▶ **Exercise description**
Exactly the lines from the one containing "The height and" through the end of the data, and nothing more, should be retyped; pictures stay out.

---

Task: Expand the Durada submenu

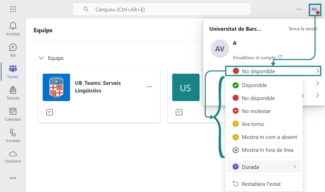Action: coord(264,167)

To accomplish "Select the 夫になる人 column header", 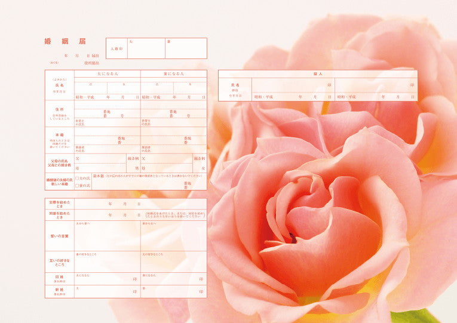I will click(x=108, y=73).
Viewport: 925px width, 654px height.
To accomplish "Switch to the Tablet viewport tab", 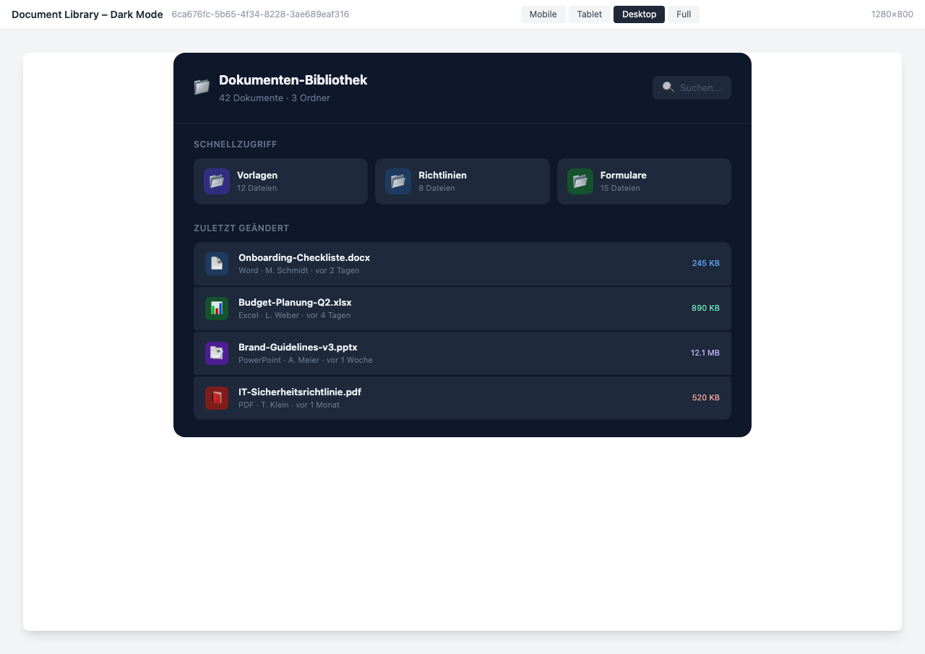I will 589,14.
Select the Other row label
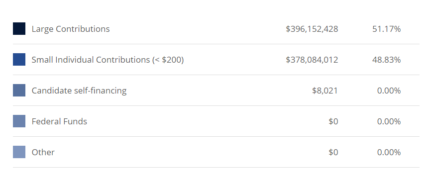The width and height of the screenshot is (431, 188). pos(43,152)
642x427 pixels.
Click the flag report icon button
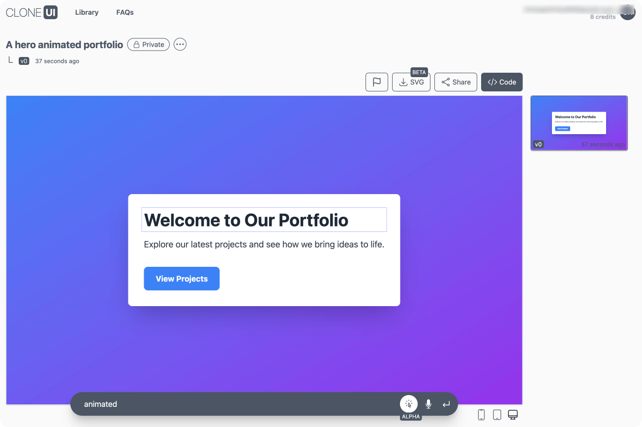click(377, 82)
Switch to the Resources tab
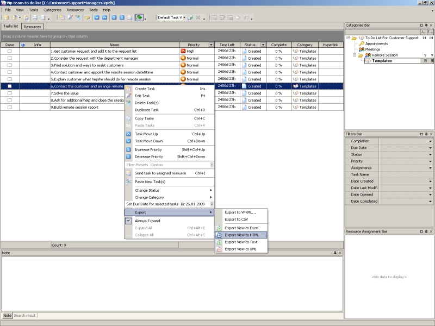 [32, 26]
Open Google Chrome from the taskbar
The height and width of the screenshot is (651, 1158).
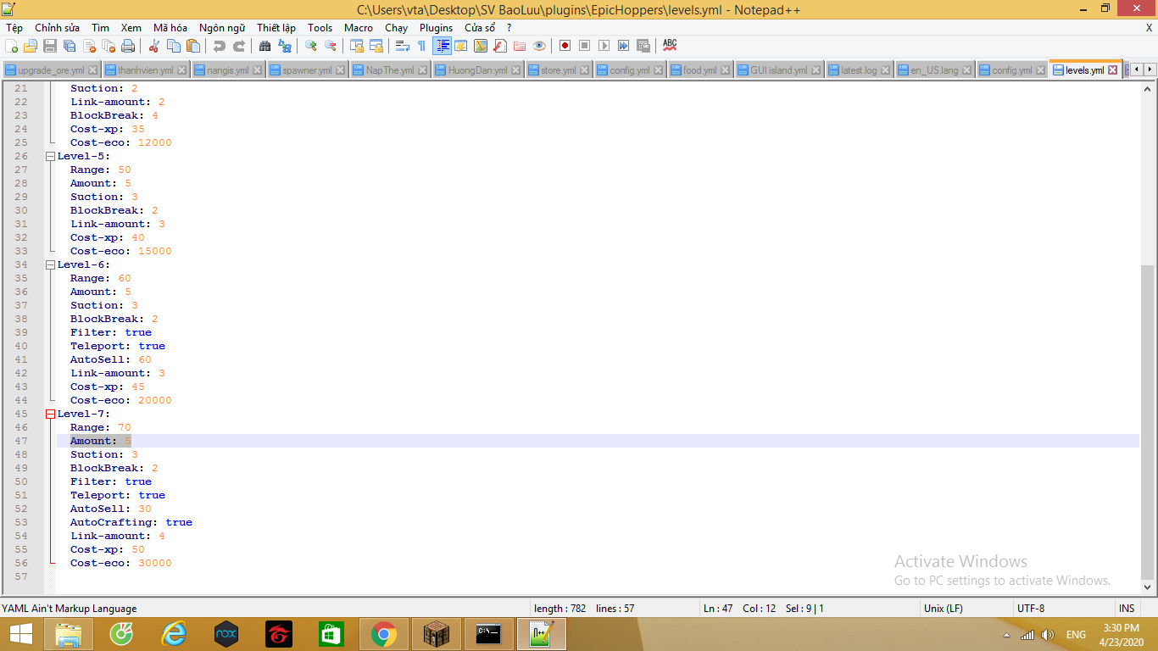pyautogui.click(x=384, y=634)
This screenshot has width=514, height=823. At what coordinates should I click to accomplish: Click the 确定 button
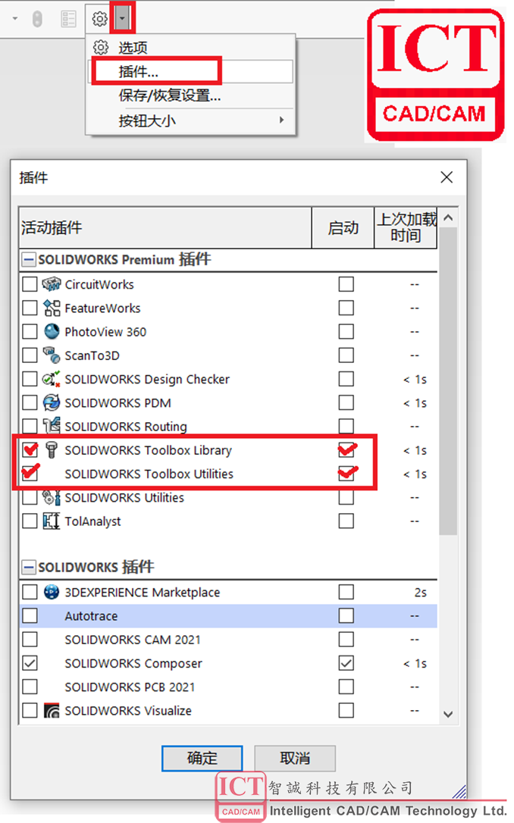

---

▶ **Answer below**
The height and width of the screenshot is (651, 1158).
pyautogui.click(x=384, y=634)
This screenshot has width=514, height=823. At what coordinates should I click to accomplish: Click the 确定 button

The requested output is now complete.